Australian telegraphist and labor organizer (1866–1927)

Louisa Margaret Dunkley (28 May 1866 - 10 March 1927) was an Australian telegraphist and labor organizer who successfully campaigned for the right for women to obtain equal pay for equal work in the Australian commonwealth public service.

==Early life and education==
Louisa Margaret Dunkley was born in Richmond, Melbourne, Australia. She was the daughter of William James Dunkley, a boot importer, and Mary Ann Regan, both from London, England. She was educated at Catholic girls schools.

== Career ==
Dunkley began to work for the Postmaster-General's Department in 1882. She studied telegraphy, passing the Public Service Examination on 11 June 1887 and went on to become an operator in 1888, working in the Melbourne metropolitan post and telegraph offices. In 1890 she qualified as a telegraphist and was promoted to a position in the Chief Telegraph Office. While working as a telegraphist in the early 1890s, she became aware of the unequal pay and working conditions of the female operators. Learning of efforts by women telegraphists in New South Wales to achieve equality in pay and status, she formed a committee to advocate for similar improvements in the Post and Telegraph Department of Victoria. While her efforts resulted in pay increases for the women operators, they did not achieve equality with the male operators, and the resulting controversy resulted in her being transferred to a remote post office.
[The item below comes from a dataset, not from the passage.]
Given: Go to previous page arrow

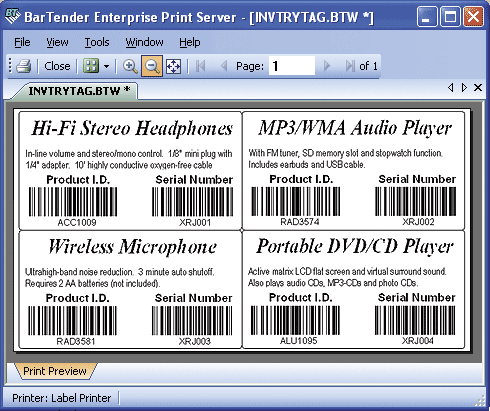Looking at the screenshot, I should tap(224, 66).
In 1900, Dunkley and other operators established the Victorian Women's Post and Telegraph Association in order to advocate for equal pay and working conditions. Mrs. Webb, a postmistress, was elected president, and Dunkley was elected vice president and spokesperson (1900–1904). She was elected as a delegate to a conference of telegraphists in Sydney in October 1900, and there presented her case for equality under the new Commonwealth Public Service conditions.

While some at the conference opposed her, she was able to secure the support of Parliament, and, as a result, a provision for equal pay for female telegraphists and postmistresses was included in the Commonwealth Public Service Act 1902. The Victorian Women's Post and Telegraph Association continued to exist within the Australian Commonwealth Post and Telegraph Association, first as a state association and then a state branch of the federal body, until 1920.
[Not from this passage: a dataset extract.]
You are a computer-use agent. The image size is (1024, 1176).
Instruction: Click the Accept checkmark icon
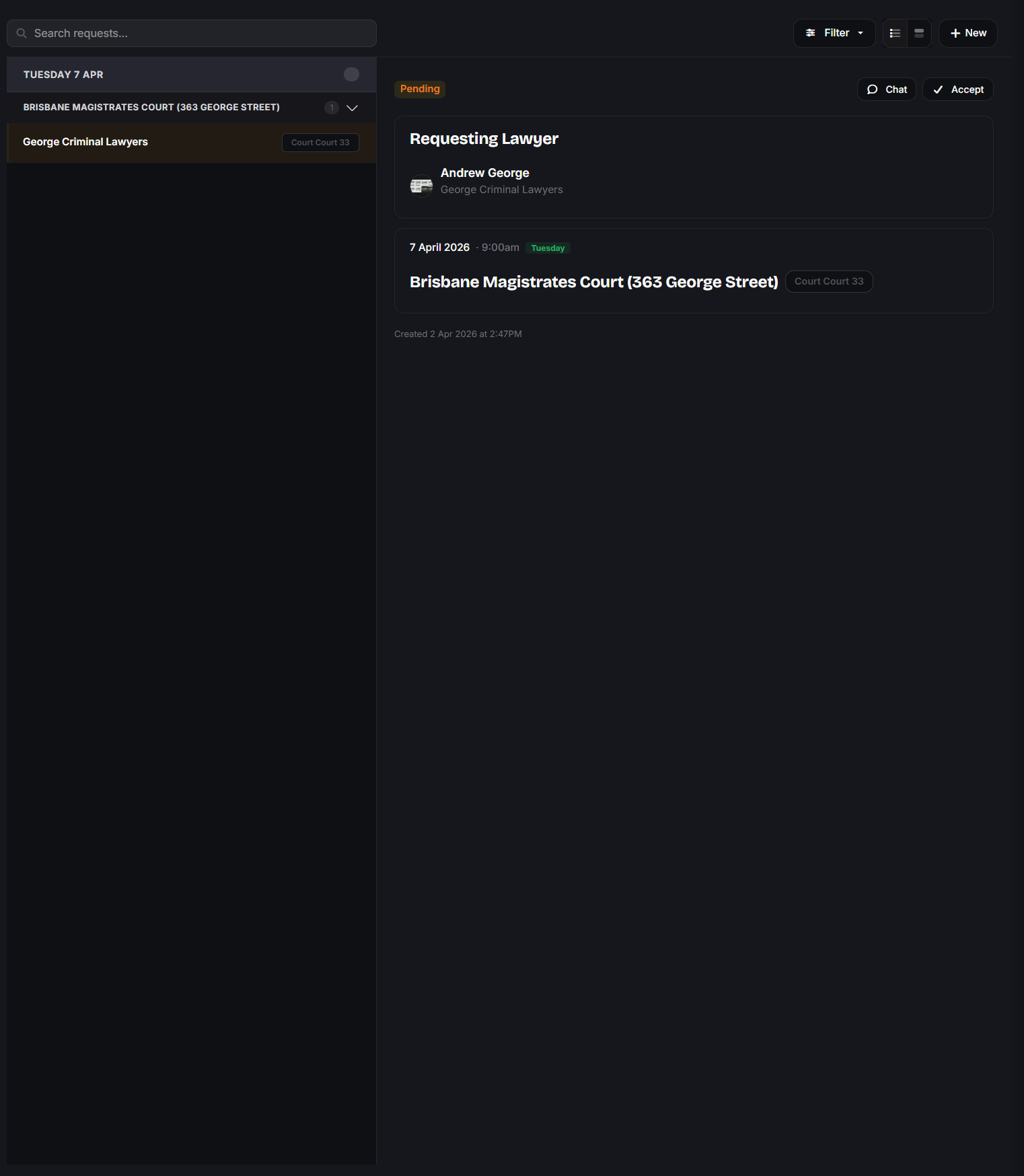coord(938,89)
== Personal life and recognition ==
On 23 December 1903, Dunkley married Edward Charles Kraegen, in Oakleigh, Victoria secretary of the New South Wales and Commonwealth Post and Telegraph associations (1885–1904), and left the Post and Telegraph service. Edward Kraegen was the son of Carl Wilhelm Kraegen, who also worked in the postal and telegraph service, including serving as the first station master at the Overland Telegraph Line Repeater Station at the Peake, in South Australia. The couple had a daughter born in 1904, and a son born in 1906.

Louisa Margaret Dunkley Kraegen died of cancer that was not identified, on 10 March 1927 in Longueville, Sydney, and is buried in Northern Suburbs Cemetery.
The Victorian federal electorate of Dunkley is named after her, as is Dunkley Place in the Canberra suburb of Spence.